### Questions
1. In the article on raising your own rates, what average interest rate does the nearly $8 trillion of cash in savings deposits at commercial banks earn?
2. Resume the article on getting a higher yield on your cash, picking up right after its last sentence.

### Selected excerpt
Raising Your Own Rates Even If the Fed Won’t

02.04.2019 - New York

By Jason Zweig, Wall Street Journal

The Federal Reserve signaled on Wednesday that it will be “patient” before raising interest rates again, but you should put your money in motion.

In a few minutes and with a few clicks of a mouse, you can crank up the yield on your cash by two percentage points, often adding hundreds—even thousands—of dollars to your investment income annually. The only hard part is overcoming your own inertia.

The nearly $8 trillion of cash in savings deposits at commercial banks is earning interest at an average rate of 0.09%. The more than $1 trillion of cash at brokerage firms is paying investors just under 0.3% on average, estimates Peter Crane, president and publisher of Crane Data, a firm that monitors cash and other short-term investments.

### Entries supplied
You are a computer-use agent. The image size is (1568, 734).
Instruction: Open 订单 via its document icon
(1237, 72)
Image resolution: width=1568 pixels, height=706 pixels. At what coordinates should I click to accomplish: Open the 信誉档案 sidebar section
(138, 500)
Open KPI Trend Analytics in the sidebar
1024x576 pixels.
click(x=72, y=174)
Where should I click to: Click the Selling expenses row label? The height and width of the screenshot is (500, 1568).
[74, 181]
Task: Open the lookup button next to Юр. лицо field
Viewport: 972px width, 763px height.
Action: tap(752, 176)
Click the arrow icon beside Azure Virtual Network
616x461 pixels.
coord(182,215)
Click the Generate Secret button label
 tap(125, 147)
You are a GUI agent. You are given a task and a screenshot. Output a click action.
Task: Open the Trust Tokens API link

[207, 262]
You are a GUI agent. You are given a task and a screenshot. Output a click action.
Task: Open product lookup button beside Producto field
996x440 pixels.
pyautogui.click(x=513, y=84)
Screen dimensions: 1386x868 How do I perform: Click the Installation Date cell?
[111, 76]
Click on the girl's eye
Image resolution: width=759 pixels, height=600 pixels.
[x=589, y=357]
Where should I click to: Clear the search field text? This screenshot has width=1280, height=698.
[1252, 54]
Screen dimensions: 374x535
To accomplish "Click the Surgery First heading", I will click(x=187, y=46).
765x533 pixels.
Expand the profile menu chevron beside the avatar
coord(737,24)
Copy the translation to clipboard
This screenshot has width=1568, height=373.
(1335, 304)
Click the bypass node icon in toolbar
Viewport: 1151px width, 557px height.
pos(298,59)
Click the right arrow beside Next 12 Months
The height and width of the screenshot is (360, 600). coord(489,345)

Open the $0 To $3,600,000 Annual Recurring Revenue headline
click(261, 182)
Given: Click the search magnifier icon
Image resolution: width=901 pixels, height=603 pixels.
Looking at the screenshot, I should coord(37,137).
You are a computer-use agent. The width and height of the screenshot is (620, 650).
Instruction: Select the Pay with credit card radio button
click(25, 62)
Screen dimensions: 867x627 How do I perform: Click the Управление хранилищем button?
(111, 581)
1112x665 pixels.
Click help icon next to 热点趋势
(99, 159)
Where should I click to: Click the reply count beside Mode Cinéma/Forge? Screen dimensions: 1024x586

### Exercise responses
1. An average rate of 0.09%.

2.
Meanwhile, savings accounts at online banks and short-term U.S. Treasury securities are yielding 2% to 2.5%. Savings accounts are federally insured against loss, generally up to $250,000; U.S. Treasurys are considered risk-free.

Capturing such higher rates on your cash is “the only place in the whole investment world where you can get additional return without bearing additional risk,” says Greg McBride, chief financial analyst at Bankrate.com.

In all likelihood, the only thing stopping you is you.